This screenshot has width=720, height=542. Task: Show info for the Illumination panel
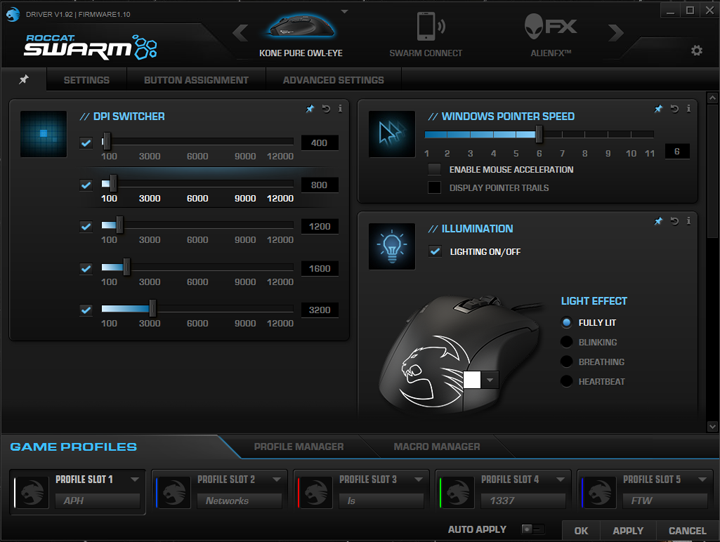click(x=689, y=221)
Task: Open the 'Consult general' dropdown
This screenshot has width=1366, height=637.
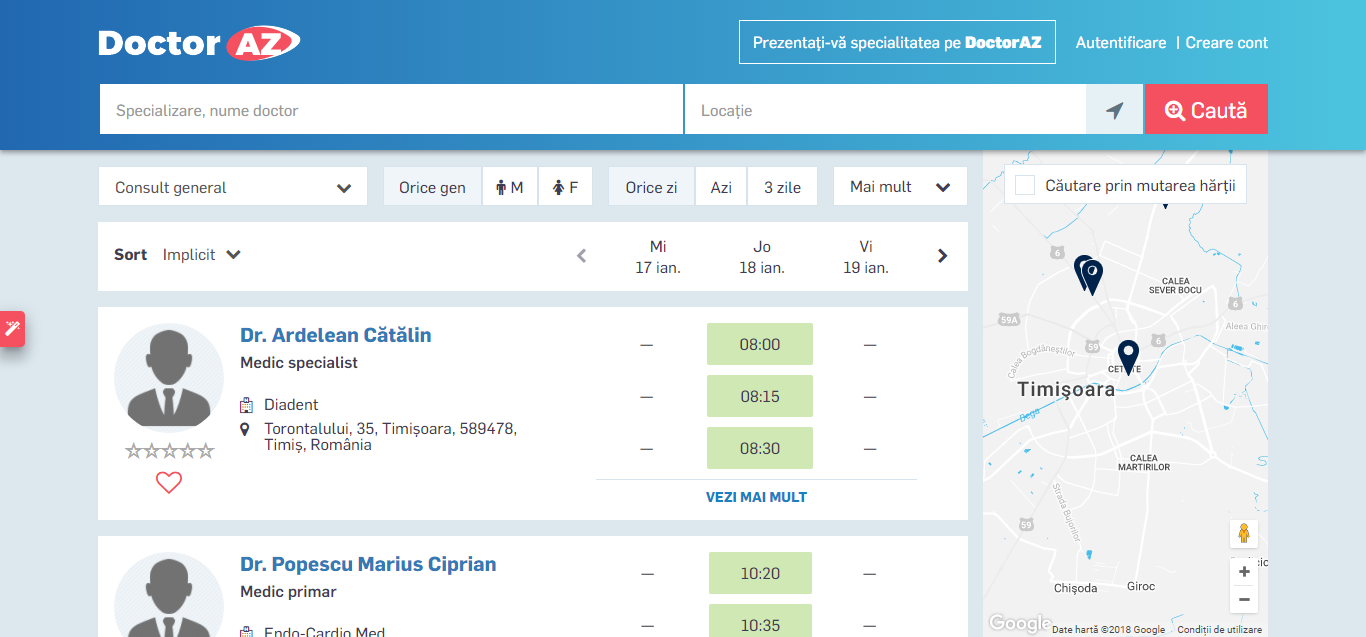Action: tap(233, 187)

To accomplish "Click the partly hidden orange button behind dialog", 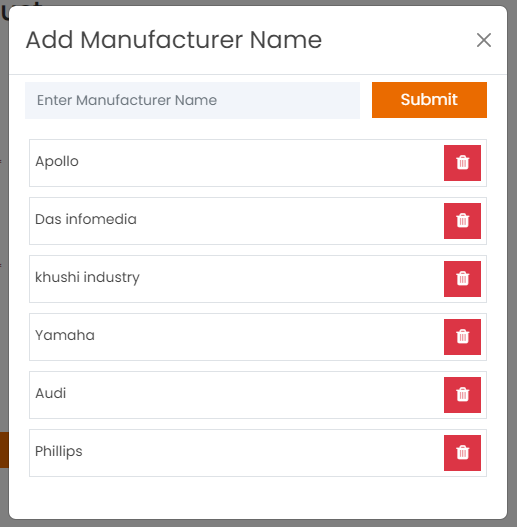I will 4,450.
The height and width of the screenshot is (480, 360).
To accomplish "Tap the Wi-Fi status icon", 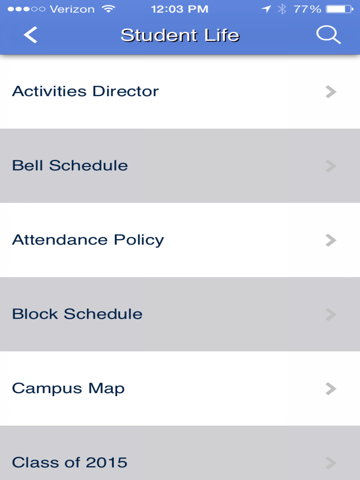I will [x=108, y=9].
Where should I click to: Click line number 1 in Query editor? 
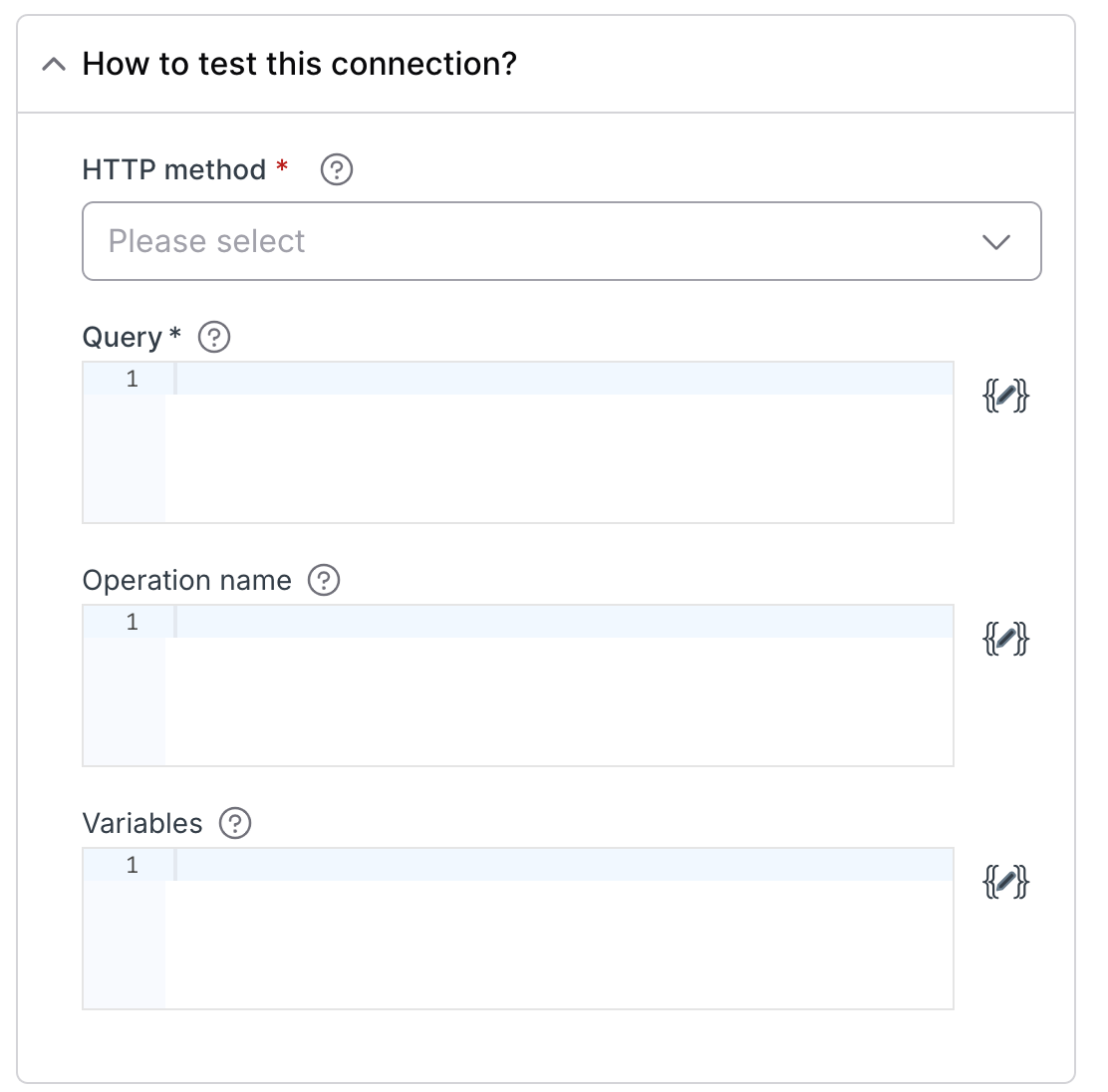coord(133,379)
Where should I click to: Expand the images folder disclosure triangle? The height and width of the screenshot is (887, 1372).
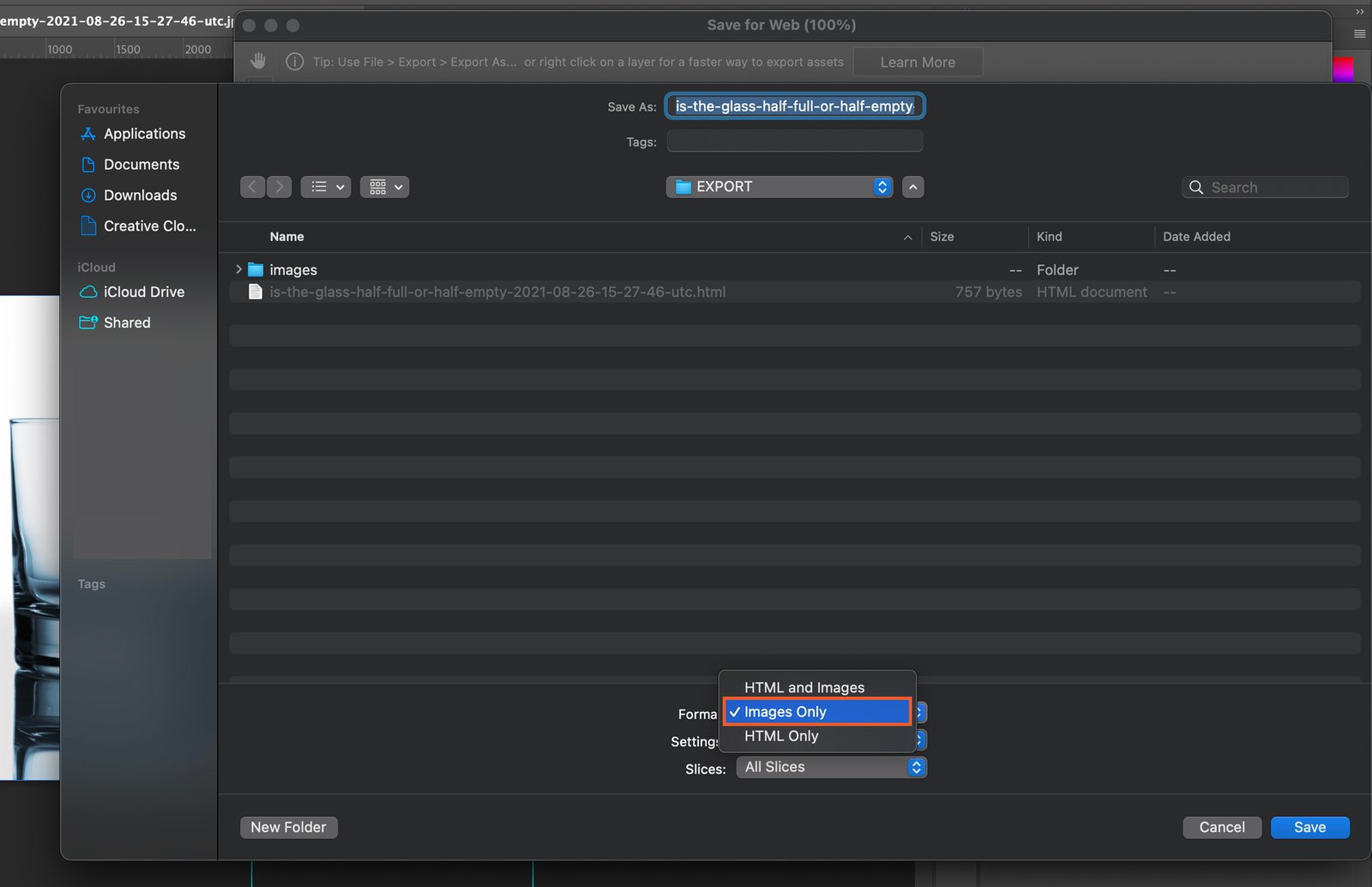pyautogui.click(x=238, y=269)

· · · ·

- _What to do_
Write out, exactly and with nothing added, every line from the one that holds "Where should I click to: Click" to the end of the entries above; pictures stay out.

- _Exercise response_
Where should I click to: Click line number 1 in Query editor? 
coord(133,379)
Where should I click to: Expand the images folder disclosure triangle? The height and width of the screenshot is (887, 1372).
pyautogui.click(x=238, y=269)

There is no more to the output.